**What you are asked to do:** The expected output is every entry that follows, reproduced exactly.

**Data records:**
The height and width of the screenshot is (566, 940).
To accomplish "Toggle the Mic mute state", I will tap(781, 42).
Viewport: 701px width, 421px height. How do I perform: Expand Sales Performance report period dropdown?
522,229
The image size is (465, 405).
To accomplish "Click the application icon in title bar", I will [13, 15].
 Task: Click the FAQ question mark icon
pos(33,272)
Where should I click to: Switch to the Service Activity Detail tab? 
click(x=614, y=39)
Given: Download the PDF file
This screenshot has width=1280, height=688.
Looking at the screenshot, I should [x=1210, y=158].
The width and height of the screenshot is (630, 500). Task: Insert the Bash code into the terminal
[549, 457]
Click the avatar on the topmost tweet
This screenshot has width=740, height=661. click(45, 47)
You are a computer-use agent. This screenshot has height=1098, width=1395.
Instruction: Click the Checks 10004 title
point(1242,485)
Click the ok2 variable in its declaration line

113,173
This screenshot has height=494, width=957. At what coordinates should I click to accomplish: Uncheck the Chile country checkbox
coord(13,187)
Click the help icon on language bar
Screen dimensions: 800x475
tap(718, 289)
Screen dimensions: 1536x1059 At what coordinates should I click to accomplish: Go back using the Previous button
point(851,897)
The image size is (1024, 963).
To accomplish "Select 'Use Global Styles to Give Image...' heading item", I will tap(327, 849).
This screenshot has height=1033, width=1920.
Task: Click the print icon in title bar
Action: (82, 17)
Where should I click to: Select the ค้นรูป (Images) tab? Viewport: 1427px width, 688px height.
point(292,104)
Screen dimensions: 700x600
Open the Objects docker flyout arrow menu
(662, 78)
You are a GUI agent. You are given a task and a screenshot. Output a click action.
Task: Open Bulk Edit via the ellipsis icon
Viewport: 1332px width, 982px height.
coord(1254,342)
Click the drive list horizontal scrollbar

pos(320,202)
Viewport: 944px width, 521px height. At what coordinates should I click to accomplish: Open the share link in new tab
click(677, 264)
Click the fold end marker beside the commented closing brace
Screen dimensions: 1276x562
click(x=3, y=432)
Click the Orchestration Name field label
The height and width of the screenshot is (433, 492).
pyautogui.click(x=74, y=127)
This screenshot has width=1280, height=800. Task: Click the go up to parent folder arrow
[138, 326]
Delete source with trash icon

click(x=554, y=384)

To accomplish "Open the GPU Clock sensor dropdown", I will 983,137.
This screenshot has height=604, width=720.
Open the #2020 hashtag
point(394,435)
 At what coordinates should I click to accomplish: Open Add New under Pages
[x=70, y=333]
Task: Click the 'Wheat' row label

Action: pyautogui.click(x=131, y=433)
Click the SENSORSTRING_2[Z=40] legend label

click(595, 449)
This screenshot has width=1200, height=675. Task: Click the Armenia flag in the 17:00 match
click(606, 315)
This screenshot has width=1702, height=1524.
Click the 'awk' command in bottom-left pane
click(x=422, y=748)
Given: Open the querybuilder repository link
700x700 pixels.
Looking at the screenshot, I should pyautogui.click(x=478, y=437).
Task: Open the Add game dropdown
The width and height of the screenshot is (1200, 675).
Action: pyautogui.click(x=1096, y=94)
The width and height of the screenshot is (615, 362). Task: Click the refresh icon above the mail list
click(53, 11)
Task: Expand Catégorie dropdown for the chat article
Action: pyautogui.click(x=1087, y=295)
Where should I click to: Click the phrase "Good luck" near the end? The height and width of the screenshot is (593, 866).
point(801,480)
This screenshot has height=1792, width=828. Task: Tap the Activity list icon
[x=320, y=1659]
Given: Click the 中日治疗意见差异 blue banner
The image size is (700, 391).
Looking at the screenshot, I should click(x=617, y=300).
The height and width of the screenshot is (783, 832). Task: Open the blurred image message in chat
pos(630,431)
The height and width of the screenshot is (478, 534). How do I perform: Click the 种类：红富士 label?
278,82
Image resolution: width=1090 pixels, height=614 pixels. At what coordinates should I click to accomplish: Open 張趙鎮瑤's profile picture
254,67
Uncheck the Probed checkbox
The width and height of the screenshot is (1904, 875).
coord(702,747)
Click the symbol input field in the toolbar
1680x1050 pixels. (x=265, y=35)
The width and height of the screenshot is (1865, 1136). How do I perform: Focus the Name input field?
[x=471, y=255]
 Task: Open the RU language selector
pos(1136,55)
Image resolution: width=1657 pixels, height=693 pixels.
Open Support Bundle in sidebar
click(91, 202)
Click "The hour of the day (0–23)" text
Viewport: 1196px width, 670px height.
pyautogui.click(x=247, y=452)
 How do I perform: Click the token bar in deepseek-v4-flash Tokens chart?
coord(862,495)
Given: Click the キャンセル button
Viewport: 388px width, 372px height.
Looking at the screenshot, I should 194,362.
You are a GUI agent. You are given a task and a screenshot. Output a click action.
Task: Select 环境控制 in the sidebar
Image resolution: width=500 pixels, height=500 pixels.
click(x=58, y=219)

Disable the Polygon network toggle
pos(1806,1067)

**Solution to this exercise:**
The height and width of the screenshot is (566, 940).
To accomplish "Toggle the Mic mute state", I will tap(781, 42).
Viewport: 701px width, 421px height. How do I perform: Expand Sales Performance report period dropdown?
522,229
The image size is (465, 405).
To accomplish "Click the application icon in title bar", I will [13, 15].
 Task: Click the FAQ question mark icon
pos(33,272)
Where should I click to: Switch to the Service Activity Detail tab? 
click(x=614, y=39)
Given: Download the PDF file
This screenshot has width=1280, height=688.
Looking at the screenshot, I should [x=1210, y=158].
The width and height of the screenshot is (630, 500). Task: Insert the Bash code into the terminal
[549, 457]
Click the avatar on the topmost tweet
This screenshot has width=740, height=661. click(45, 47)
You are a computer-use agent. This screenshot has height=1098, width=1395.
Instruction: Click the Checks 10004 title
point(1242,485)
Click the ok2 variable in its declaration line

113,173
This screenshot has height=494, width=957. At what coordinates should I click to accomplish: Uncheck the Chile country checkbox
coord(13,187)
Click the help icon on language bar
Screen dimensions: 800x475
tap(718, 289)
Screen dimensions: 1536x1059 At what coordinates should I click to accomplish: Go back using the Previous button
point(851,897)
The image size is (1024, 963).
To accomplish "Select 'Use Global Styles to Give Image...' heading item", I will tap(327, 849).
This screenshot has height=1033, width=1920.
Task: Click the print icon in title bar
Action: (82, 17)
Where should I click to: Select the ค้นรูป (Images) tab? Viewport: 1427px width, 688px height.
point(292,104)
Screen dimensions: 700x600
Open the Objects docker flyout arrow menu
(662, 78)
You are a GUI agent. You are given a task and a screenshot. Output a click action.
Task: Open Bulk Edit via the ellipsis icon
Viewport: 1332px width, 982px height.
coord(1254,342)
Click the drive list horizontal scrollbar

pos(320,202)
Viewport: 944px width, 521px height. At what coordinates should I click to accomplish: Open the share link in new tab
click(677, 264)
Click the fold end marker beside the commented closing brace
Screen dimensions: 1276x562
click(x=3, y=432)
Click the Orchestration Name field label
The height and width of the screenshot is (433, 492).
pyautogui.click(x=74, y=127)
This screenshot has width=1280, height=800. Task: Click the go up to parent folder arrow
[138, 326]
Delete source with trash icon

click(x=554, y=384)

To accomplish "Open the GPU Clock sensor dropdown", I will 983,137.
This screenshot has height=604, width=720.
Open the #2020 hashtag
point(394,435)
 At what coordinates should I click to accomplish: Open Add New under Pages
[x=70, y=333]
Task: Click the 'Wheat' row label

Action: pyautogui.click(x=131, y=433)
Click the SENSORSTRING_2[Z=40] legend label

click(595, 449)
This screenshot has width=1200, height=675. Task: Click the Armenia flag in the 17:00 match
click(606, 315)
This screenshot has width=1702, height=1524.
Click the 'awk' command in bottom-left pane
click(x=422, y=748)
Given: Open the querybuilder repository link
700x700 pixels.
Looking at the screenshot, I should pyautogui.click(x=478, y=437).
Task: Open the Add game dropdown
The width and height of the screenshot is (1200, 675).
Action: pyautogui.click(x=1096, y=94)
The width and height of the screenshot is (615, 362). Task: Click the refresh icon above the mail list
click(53, 11)
Task: Expand Catégorie dropdown for the chat article
Action: pyautogui.click(x=1087, y=295)
Where should I click to: Click the phrase "Good luck" near the end? The height and width of the screenshot is (593, 866).
point(801,480)
This screenshot has height=1792, width=828. Task: Tap the Activity list icon
[x=320, y=1659]
Given: Click the 中日治疗意见差异 blue banner
The image size is (700, 391).
Looking at the screenshot, I should click(x=617, y=300).
The height and width of the screenshot is (783, 832). Task: Open the blurred image message in chat
pos(630,431)
The height and width of the screenshot is (478, 534). How do I perform: Click the 种类：红富士 label?
278,82
Image resolution: width=1090 pixels, height=614 pixels. At what coordinates should I click to accomplish: Open 張趙鎮瑤's profile picture
254,67
Uncheck the Probed checkbox
The width and height of the screenshot is (1904, 875).
coord(702,747)
Click the symbol input field in the toolbar
1680x1050 pixels. (x=265, y=35)
The width and height of the screenshot is (1865, 1136). How do I perform: Focus the Name input field?
[x=471, y=255]
 Task: Open the RU language selector
pos(1136,55)
Image resolution: width=1657 pixels, height=693 pixels.
Open Support Bundle in sidebar
click(91, 202)
Click "The hour of the day (0–23)" text
Viewport: 1196px width, 670px height.
pyautogui.click(x=247, y=452)
 How do I perform: Click the token bar in deepseek-v4-flash Tokens chart?
coord(862,495)
Given: Click the キャンセル button
Viewport: 388px width, 372px height.
Looking at the screenshot, I should 194,362.
You are a GUI agent. You are given a task and a screenshot. Output a click action.
Task: Select 环境控制 in the sidebar
Image resolution: width=500 pixels, height=500 pixels.
click(x=58, y=219)

Disable the Polygon network toggle
pos(1806,1067)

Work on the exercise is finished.